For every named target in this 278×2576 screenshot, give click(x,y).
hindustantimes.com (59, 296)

...

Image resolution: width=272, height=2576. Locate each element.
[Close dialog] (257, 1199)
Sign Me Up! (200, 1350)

▸ WORK TO BE COMPLETED:
Copy out the range of lines above starting at the line with "For every named" and ending at the line with "hindustantimes.com (59, 296)", exactly and including both.

▸ RESULT OF THE TASK:
For every named target in this 278×2576 screenshot, give click(x,y).
hindustantimes.com (59, 296)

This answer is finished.